We next turn to the finite field analog of the above section. One advantage we had when constructing $\mathbb{Q}(\sqrt{2})$ (for example), was that ``$\sqrt{2}$'' made sense - it was an element of the larger field $\mathbb{R}$ which contains $\mathbb{Q}$.

Example 2.1.16   Suppose we want to construct the analog of $\mathbb{Q}(\sqrt{2})$ but with $\mathbb{Q}$ replaced by $\mathbb{F}_3$. First, we need to check that $2$ is not a perfect square in $\mathbb{F}_3$ (it isn't but the reader should check this). Second, and more important perhaps, we need to define $\sqrt{2}$.
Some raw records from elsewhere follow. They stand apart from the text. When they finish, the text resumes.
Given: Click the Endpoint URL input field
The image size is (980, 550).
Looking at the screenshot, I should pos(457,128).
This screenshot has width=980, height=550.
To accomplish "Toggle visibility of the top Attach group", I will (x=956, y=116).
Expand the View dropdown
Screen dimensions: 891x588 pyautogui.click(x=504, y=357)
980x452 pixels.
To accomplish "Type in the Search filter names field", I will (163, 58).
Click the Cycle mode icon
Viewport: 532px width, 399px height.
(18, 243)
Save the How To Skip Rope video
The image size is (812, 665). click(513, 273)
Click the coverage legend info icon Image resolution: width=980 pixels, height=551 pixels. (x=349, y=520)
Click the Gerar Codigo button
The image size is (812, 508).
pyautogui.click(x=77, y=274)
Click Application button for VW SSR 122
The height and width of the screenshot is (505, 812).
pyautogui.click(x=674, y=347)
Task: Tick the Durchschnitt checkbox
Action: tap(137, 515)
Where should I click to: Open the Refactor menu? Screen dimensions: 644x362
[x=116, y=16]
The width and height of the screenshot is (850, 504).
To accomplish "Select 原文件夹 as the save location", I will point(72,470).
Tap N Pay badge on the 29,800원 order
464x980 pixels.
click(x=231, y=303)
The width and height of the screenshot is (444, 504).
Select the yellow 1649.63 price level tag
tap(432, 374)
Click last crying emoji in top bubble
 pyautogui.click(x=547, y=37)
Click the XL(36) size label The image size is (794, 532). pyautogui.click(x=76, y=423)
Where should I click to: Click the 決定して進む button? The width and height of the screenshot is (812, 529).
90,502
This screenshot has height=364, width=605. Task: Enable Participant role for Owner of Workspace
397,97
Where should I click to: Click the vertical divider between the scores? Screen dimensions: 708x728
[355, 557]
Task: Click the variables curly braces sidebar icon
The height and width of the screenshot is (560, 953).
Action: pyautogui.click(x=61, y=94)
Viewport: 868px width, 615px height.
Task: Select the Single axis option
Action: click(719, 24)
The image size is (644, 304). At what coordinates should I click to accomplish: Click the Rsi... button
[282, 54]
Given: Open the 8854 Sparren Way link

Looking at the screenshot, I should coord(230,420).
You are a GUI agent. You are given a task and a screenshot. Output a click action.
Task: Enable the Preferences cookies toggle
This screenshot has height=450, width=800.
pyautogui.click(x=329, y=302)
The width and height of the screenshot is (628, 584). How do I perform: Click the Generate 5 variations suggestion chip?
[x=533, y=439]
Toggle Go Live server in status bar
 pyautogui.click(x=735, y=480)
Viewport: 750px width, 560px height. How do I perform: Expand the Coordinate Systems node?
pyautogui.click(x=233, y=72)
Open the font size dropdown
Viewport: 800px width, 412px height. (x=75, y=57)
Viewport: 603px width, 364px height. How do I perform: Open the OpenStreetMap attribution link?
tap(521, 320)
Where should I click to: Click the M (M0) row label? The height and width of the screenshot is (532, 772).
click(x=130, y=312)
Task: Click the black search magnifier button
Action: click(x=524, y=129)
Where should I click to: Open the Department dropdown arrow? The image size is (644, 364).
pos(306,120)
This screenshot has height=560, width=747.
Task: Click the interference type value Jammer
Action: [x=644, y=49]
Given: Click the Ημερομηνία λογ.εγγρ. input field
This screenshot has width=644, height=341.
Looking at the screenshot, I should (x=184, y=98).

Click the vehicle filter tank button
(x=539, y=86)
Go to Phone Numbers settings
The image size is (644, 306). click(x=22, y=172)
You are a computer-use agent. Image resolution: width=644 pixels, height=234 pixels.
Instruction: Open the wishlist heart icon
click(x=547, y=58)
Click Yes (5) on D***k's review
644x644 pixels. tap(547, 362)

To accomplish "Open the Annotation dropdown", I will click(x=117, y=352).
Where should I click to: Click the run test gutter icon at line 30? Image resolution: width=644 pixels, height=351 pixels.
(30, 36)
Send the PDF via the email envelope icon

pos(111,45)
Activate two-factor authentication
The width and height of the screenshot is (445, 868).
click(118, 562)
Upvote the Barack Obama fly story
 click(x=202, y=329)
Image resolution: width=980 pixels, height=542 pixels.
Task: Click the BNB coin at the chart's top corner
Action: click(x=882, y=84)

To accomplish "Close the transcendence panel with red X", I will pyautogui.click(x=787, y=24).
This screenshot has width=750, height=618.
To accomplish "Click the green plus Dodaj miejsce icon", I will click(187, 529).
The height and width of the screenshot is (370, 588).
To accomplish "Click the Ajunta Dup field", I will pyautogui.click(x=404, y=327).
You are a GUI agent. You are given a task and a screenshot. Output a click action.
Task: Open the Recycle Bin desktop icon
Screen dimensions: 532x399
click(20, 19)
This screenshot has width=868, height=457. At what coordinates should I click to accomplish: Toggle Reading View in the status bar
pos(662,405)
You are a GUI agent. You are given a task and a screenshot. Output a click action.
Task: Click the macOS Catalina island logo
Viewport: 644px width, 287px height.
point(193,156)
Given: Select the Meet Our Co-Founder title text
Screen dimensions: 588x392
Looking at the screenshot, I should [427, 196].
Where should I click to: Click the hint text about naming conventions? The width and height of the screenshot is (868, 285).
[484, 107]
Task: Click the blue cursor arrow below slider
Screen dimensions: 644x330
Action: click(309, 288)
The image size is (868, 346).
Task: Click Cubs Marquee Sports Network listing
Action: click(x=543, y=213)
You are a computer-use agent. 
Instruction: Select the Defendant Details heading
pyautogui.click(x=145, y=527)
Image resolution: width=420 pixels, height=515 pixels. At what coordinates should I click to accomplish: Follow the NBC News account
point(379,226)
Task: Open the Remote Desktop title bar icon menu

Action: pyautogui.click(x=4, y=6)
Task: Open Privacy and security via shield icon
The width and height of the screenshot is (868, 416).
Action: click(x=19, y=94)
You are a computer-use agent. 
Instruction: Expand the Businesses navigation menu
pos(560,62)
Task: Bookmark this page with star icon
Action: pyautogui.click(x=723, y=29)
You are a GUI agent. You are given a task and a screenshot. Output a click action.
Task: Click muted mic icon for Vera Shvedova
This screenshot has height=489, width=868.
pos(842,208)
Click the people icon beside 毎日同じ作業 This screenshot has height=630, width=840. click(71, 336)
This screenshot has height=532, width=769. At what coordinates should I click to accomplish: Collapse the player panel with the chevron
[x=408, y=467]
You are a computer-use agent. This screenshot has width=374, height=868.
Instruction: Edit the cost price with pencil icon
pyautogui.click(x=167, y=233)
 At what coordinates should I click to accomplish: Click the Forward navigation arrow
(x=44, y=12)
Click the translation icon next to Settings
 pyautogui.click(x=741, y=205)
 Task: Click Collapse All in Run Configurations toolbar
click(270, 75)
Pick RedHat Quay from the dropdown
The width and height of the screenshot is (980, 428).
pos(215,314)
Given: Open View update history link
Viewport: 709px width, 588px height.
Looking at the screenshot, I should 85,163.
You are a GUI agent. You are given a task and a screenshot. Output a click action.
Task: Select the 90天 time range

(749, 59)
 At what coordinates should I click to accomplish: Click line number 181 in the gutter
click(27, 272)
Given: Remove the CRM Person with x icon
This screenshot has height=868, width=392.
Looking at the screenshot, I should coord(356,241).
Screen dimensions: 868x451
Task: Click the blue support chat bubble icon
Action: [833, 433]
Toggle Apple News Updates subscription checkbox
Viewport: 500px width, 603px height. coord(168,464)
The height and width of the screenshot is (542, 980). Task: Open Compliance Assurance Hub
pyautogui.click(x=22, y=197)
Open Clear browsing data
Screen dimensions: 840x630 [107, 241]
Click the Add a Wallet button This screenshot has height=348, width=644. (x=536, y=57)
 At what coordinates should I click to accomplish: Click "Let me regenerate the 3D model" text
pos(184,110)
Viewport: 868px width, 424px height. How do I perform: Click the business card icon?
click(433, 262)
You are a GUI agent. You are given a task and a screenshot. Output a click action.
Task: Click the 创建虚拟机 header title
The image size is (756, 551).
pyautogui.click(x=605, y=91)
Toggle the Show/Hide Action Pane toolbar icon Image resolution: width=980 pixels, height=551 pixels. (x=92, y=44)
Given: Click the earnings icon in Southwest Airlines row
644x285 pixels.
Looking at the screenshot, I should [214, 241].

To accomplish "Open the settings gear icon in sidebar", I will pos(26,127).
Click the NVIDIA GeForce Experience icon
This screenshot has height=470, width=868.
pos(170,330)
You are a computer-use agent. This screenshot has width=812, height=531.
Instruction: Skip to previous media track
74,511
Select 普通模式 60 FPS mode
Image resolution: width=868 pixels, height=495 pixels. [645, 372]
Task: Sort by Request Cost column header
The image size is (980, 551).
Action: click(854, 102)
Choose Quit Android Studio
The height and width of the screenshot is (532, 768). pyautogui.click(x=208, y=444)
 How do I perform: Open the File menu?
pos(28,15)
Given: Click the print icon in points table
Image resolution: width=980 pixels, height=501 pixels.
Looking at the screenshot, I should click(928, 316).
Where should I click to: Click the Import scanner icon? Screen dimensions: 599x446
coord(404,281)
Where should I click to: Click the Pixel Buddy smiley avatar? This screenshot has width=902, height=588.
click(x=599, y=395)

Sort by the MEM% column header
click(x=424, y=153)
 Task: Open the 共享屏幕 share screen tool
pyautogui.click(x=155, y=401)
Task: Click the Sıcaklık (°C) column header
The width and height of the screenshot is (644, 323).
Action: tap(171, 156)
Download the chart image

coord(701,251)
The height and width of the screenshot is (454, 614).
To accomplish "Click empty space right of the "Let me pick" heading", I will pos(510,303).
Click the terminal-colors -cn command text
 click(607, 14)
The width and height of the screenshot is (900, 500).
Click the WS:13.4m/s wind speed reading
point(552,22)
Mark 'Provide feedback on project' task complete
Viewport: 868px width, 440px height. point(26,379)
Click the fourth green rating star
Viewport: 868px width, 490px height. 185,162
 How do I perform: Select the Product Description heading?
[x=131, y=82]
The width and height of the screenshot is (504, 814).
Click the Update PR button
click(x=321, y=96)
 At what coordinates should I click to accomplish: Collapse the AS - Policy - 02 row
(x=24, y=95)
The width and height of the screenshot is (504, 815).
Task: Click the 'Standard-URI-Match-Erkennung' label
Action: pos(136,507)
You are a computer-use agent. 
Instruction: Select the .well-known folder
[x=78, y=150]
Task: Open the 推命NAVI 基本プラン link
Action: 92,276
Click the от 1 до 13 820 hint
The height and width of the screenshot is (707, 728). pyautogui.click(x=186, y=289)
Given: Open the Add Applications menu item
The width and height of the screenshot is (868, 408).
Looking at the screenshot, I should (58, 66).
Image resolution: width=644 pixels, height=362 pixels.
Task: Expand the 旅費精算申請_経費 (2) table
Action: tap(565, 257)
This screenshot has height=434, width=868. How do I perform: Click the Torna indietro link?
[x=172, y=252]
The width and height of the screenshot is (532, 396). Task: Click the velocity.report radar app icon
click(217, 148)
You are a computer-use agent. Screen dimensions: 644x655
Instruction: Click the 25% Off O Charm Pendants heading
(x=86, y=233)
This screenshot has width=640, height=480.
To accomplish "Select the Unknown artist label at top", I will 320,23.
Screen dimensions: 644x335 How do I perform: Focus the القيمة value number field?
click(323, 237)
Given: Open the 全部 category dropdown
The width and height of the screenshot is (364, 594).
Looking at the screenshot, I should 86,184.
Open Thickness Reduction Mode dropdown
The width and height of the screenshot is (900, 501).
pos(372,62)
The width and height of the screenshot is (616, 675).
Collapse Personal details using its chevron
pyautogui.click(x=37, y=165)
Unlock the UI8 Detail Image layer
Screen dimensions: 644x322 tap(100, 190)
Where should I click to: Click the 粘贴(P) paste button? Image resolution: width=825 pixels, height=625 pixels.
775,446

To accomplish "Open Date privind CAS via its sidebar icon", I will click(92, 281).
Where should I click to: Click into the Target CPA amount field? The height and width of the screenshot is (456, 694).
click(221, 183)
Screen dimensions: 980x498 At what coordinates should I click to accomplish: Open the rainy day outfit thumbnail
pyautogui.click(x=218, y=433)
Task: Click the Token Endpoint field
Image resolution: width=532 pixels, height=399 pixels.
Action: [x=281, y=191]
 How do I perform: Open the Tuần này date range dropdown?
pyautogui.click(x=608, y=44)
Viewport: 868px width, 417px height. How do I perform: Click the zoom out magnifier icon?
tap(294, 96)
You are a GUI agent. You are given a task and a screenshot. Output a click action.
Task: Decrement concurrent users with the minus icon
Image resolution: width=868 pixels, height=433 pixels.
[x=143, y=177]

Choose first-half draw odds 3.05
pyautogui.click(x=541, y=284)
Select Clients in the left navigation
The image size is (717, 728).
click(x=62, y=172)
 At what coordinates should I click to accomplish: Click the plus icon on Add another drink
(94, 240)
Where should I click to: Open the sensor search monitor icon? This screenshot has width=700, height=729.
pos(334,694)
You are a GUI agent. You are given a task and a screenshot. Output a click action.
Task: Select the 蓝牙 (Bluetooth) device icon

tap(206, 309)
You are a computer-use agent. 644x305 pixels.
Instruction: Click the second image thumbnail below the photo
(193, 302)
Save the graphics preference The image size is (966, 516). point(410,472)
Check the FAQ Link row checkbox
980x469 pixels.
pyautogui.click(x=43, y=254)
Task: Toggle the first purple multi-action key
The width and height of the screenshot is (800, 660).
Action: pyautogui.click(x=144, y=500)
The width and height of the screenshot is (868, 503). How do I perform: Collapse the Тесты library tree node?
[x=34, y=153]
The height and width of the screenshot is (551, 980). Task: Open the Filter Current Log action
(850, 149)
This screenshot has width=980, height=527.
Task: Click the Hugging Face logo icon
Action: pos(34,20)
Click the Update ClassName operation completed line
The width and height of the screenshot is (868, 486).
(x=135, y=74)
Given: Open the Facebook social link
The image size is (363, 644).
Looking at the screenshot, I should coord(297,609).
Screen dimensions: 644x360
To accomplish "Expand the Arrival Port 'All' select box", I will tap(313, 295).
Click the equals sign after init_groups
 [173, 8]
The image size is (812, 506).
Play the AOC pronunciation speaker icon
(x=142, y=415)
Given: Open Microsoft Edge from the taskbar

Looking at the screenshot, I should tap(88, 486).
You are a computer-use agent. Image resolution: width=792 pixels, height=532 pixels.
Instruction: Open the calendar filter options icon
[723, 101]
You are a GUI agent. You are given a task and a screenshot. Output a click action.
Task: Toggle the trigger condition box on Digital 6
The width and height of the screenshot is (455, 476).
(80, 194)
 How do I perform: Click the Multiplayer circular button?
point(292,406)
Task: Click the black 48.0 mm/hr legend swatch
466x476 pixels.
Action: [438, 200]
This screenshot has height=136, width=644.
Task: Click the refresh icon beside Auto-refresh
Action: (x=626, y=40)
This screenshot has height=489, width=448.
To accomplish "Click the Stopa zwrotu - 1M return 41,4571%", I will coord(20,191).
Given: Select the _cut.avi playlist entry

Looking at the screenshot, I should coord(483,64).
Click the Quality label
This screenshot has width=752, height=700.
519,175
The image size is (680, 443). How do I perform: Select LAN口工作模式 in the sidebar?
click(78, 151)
Let $F$ be a vector space of dimension $2$ over $\mathbb{F}_3$ with vector space basis

$$B=\{e_1=1,e_2=\sqrt{2}\},$$

where $\sqrt{2}$ is a formal symbol for some element which satisfies $e_2^2=2\in \mathbb{F}_3$ and commutes with all the elements of $\mathbb{F}_3$. (We shall see later, thanks to a Kronecker's Theorem 2.6.11, that this makes sense.) In other words, each element of $F$ is of the form

$$x_1e_1+x_2e_2,\ \ \ \ x_i\in \mathbb{F}_3.$$

Note

$$(x_1e_1+x_2e_2)(y_1e_1+y_2e_2) =(x_1y_1+2x_2y_2)e_1+(x_2y_1+x_1y_2)e_2.$$

This implies

$$(x_1e_1+x_2e_2)^{-1}=(x_1e_1-x_2e_2)/(x_1^2-2x_2^2).$$

The field axioms hold for $F$ (the reader should check this), so $F$ is a field of degree $2$ over $\mathbb{F}_3$.

Example 2.1.17   Let $p=5$, so $\mathbb{F}_5= \{{0},{1},{2},{3},{4}\}$ (with addition and multitplication mod $5$). The set of squares is given by

$$\{x^2\ \vert\ x\in \mathbb{F}_5\}=\{{0},{1},{4}\}.$$

In particular, ${2},{3}$ are not squares in this field. Let $e_2=\sqrt{2}$ be a formal symbol for some element which satisfies $e_2^2=2$. This is a root of the polynomial $x^2-2=0$.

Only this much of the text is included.